MemorylessMinMaxObserver(
    base_name: str,
    args: QuantizationArgs,
    module: Optional[Module] = None,
    **observer_kwargs,
)

Bases: Observer

Compute quantization parameters by taking the min/max of the observed value

Parameters:

  • base_name

    (str) –

    str used to name the observer attribute

  • args

    (QuantizationArgs) –

    quantization args used to calibrate and quantize the observed value

  • module

    (Optional[Module], default: None ) –

    optional module with attached quantization parameters. This argument is required to utilize existing qparams such as global_scale or g_idx

  • **observer_kwargs

    keyword arguments for observer initialization

Source code in llmcompressor/observers/base.py
def __init__(
    self,
    base_name: str,
    args: QuantizationArgs,
    module: Optional[torch.nn.Module] = None,
    **observer_kwargs,
):
    super().__init__()
    self.module = ref(module) if module is not None else None
    self.base_name = base_name
    self.args = args

    # populate observer kwargs
    self.args.observer_kwargs = self.args.observer_kwargs or {}
    self.args.observer_kwargs.update(observer_kwargs)

MinMaxObserver

MinMaxObserver(
    base_name: str,
    args: QuantizationArgs,
    module: Optional[Module] = None,
    **observer_kwargs,
)

Bases: MovingAverageObserverBase

Compute quantization parameters by taking the moving average of all min/max values

Parameters:

  • base_name

    (str) –

    str used to name the observer attribute

  • args

    (QuantizationArgs) –

    quantization args used to calibrate and quantize the observed value

  • module

    (Optional[Module], default: None ) –

    optional module with attached quantization parameters. This argument is required to utilize existing qparams such as global_scale or g_idx

  • **observer_kwargs

    keyword arguments for observer initialization

Source code in llmcompressor/observers/moving_base.py
def __init__(
    self,
    base_name: str,
    args: QuantizationArgs,
    module: Optional[torch.nn.Module] = None,
    **observer_kwargs,
):
    super().__init__(base_name, args, module, **observer_kwargs)
    self.avg_constant = self.args.observer_kwargs.get("averaging_constant", 0.01)

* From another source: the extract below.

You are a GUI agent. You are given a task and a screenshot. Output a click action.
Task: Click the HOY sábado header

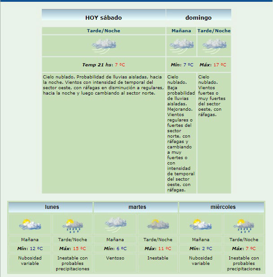104,18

    self.past_min_vals = None
    self.past_max_vals = None
    self.past_global_min_vals = None
    self.past_global_max_vals = None

StaticMinMaxObserver

StaticMinMaxObserver(*args, **kwargs)

Bases: Observer

Compute quantization parameters by taking the min/max of all observed values

Parameters:

  • base_name

    str used to name the observer attribute

  • args

    quantization args used to calibrate and quantize the observed value

  • module

    optional module with attached quantization parameters. This argument is required to utilize existing qparams such as global_scale or g_idx

  • **observer_kwargs

    keyword arguments for observer initialization

Source code in llmcompressor/observers/min_max.py
def __init__(self, *args, **kwargs):
    super().__init__(*args, **kwargs)
    self.past_min_vals = None
    self.past_max_vals = None
    self.past_global_min_vals = None
    self.past_global_max_vals = None